- **Supplied information**:
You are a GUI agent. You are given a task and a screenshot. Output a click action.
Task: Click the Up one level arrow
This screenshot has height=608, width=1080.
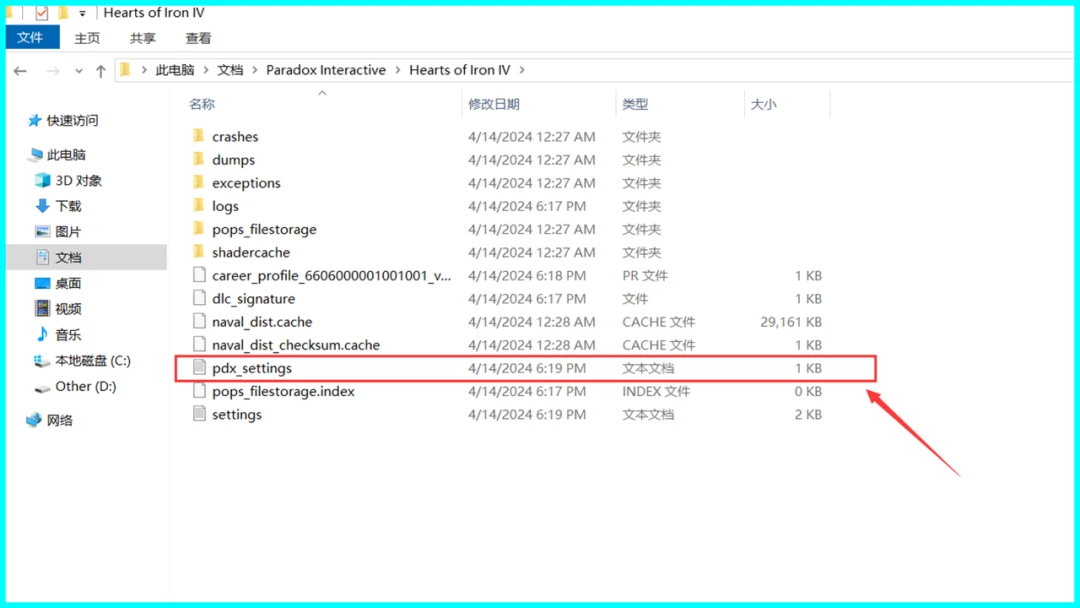pos(101,71)
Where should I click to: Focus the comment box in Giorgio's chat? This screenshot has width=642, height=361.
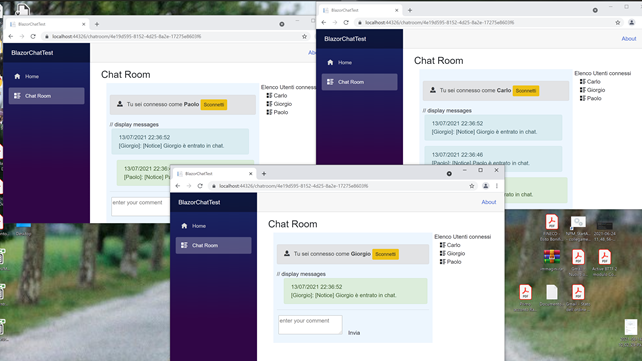click(x=310, y=325)
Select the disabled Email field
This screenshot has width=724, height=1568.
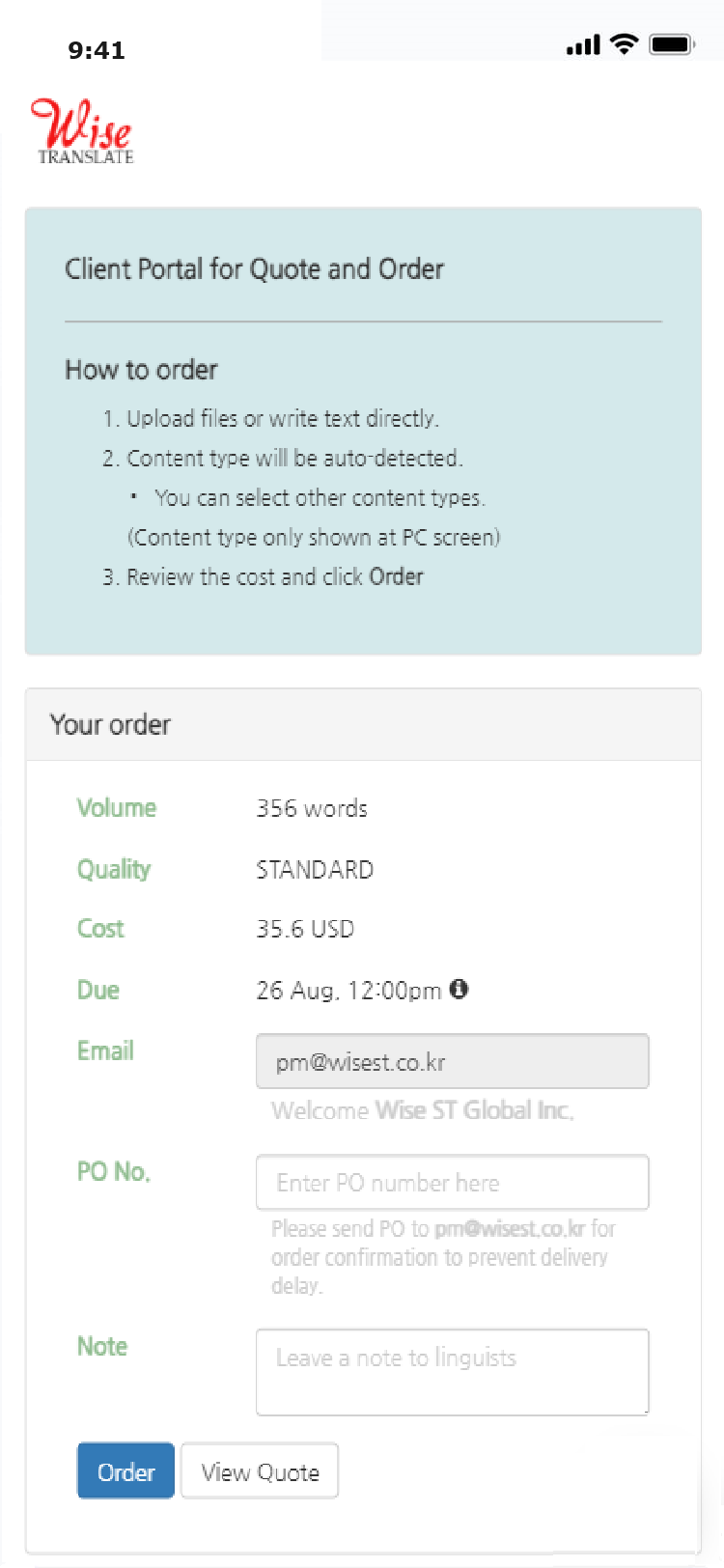452,1062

- **Assignment**: Set down the entries above exactly; no pictures belong in the copy.

- **Solution to this problem**:
You are a GUI agent. You are given a task and a screenshot. Output a click action.
Task: Click the Up one level arrow
This screenshot has height=608, width=1080.
pos(101,71)
Where should I click to: Focus the comment box in Giorgio's chat? This screenshot has width=642, height=361.
click(x=310, y=325)
Select the disabled Email field
This screenshot has width=724, height=1568.
452,1062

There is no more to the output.